• **WHAT THE TASK REQUIRES**: Please copy the listing below in its entirety, without alteration.

(EXTRACTED MATERIAL begins)

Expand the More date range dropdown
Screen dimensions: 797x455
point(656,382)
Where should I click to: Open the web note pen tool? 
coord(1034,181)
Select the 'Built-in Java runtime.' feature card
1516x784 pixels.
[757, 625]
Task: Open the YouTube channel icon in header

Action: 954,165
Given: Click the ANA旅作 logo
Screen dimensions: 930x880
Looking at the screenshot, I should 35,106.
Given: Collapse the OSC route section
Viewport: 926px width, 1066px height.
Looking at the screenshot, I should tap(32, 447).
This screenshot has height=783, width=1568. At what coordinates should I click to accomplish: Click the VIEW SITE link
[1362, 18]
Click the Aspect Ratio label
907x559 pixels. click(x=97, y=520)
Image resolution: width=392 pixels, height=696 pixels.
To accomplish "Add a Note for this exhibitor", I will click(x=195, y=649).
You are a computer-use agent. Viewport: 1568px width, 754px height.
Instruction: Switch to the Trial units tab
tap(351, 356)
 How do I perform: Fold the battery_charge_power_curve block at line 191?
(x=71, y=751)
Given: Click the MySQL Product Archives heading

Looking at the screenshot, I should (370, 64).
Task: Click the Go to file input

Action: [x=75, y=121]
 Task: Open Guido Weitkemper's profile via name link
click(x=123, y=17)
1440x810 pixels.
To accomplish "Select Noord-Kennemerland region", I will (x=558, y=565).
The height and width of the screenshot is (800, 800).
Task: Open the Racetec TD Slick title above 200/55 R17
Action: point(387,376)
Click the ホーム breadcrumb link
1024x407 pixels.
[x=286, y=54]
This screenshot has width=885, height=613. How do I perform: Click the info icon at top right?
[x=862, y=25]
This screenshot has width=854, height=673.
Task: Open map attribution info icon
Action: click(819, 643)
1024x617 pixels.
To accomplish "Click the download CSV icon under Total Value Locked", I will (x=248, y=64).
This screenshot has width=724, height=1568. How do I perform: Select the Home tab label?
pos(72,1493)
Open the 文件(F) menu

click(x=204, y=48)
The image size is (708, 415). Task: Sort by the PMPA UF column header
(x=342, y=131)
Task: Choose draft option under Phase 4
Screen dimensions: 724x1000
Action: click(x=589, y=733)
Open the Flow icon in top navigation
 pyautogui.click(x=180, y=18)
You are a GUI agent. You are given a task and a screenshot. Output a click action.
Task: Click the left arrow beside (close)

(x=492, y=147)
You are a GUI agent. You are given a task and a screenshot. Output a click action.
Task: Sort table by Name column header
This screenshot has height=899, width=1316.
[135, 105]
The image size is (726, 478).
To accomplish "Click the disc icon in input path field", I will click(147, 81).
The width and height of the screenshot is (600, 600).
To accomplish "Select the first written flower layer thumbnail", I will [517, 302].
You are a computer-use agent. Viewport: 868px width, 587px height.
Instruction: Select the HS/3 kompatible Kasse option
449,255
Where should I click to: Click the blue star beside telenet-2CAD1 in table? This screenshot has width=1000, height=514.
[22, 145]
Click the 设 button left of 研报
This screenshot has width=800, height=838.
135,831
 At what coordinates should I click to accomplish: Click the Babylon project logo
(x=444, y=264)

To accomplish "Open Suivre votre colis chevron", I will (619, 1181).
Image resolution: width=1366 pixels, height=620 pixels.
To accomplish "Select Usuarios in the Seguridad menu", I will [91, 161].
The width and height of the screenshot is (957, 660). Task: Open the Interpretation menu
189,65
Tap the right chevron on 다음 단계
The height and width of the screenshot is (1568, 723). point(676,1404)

(EXTRACTED MATERIAL ends)

• **TASK OUTPUT**:
Expand the More date range dropdown
Screen dimensions: 797x455
point(656,382)
Where should I click to: Open the web note pen tool? 
coord(1034,181)
Select the 'Built-in Java runtime.' feature card
1516x784 pixels.
[757, 625]
Task: Open the YouTube channel icon in header

Action: 954,165
Given: Click the ANA旅作 logo
Screen dimensions: 930x880
Looking at the screenshot, I should 35,106.
Given: Collapse the OSC route section
Viewport: 926px width, 1066px height.
Looking at the screenshot, I should tap(32, 447).
This screenshot has height=783, width=1568. At what coordinates should I click to accomplish: Click the VIEW SITE link
[1362, 18]
Click the Aspect Ratio label
907x559 pixels. click(x=97, y=520)
Image resolution: width=392 pixels, height=696 pixels.
To accomplish "Add a Note for this exhibitor", I will click(x=195, y=649).
You are a computer-use agent. Viewport: 1568px width, 754px height.
Instruction: Switch to the Trial units tab
tap(351, 356)
 How do I perform: Fold the battery_charge_power_curve block at line 191?
(x=71, y=751)
Given: Click the MySQL Product Archives heading

Looking at the screenshot, I should (370, 64).
Task: Click the Go to file input

Action: [x=75, y=121]
 Task: Open Guido Weitkemper's profile via name link
click(x=123, y=17)
1440x810 pixels.
To accomplish "Select Noord-Kennemerland region", I will (x=558, y=565).
The height and width of the screenshot is (800, 800).
Task: Open the Racetec TD Slick title above 200/55 R17
Action: point(387,376)
Click the ホーム breadcrumb link
1024x407 pixels.
[x=286, y=54]
This screenshot has width=885, height=613. How do I perform: Click the info icon at top right?
[x=862, y=25]
This screenshot has width=854, height=673.
Task: Open map attribution info icon
Action: click(819, 643)
1024x617 pixels.
To accomplish "Click the download CSV icon under Total Value Locked", I will (x=248, y=64).
This screenshot has width=724, height=1568. How do I perform: Select the Home tab label?
pos(72,1493)
Open the 文件(F) menu

click(x=204, y=48)
The image size is (708, 415). Task: Sort by the PMPA UF column header
(x=342, y=131)
Task: Choose draft option under Phase 4
Screen dimensions: 724x1000
Action: click(x=589, y=733)
Open the Flow icon in top navigation
 pyautogui.click(x=180, y=18)
You are a GUI agent. You are given a task and a screenshot. Output a click action.
Task: Click the left arrow beside (close)

(x=492, y=147)
You are a GUI agent. You are given a task and a screenshot. Output a click action.
Task: Sort table by Name column header
This screenshot has height=899, width=1316.
[135, 105]
The image size is (726, 478).
To accomplish "Click the disc icon in input path field", I will click(147, 81).
The width and height of the screenshot is (600, 600).
To accomplish "Select the first written flower layer thumbnail", I will [517, 302].
You are a computer-use agent. Viewport: 868px width, 587px height.
Instruction: Select the HS/3 kompatible Kasse option
449,255
Where should I click to: Click the blue star beside telenet-2CAD1 in table? This screenshot has width=1000, height=514.
[22, 145]
Click the 设 button left of 研报
This screenshot has width=800, height=838.
135,831
 At what coordinates should I click to accomplish: Click the Babylon project logo
(x=444, y=264)

To accomplish "Open Suivre votre colis chevron", I will (619, 1181).
Image resolution: width=1366 pixels, height=620 pixels.
To accomplish "Select Usuarios in the Seguridad menu", I will [91, 161].
The width and height of the screenshot is (957, 660). Task: Open the Interpretation menu
189,65
Tap the right chevron on 다음 단계
The height and width of the screenshot is (1568, 723). point(676,1404)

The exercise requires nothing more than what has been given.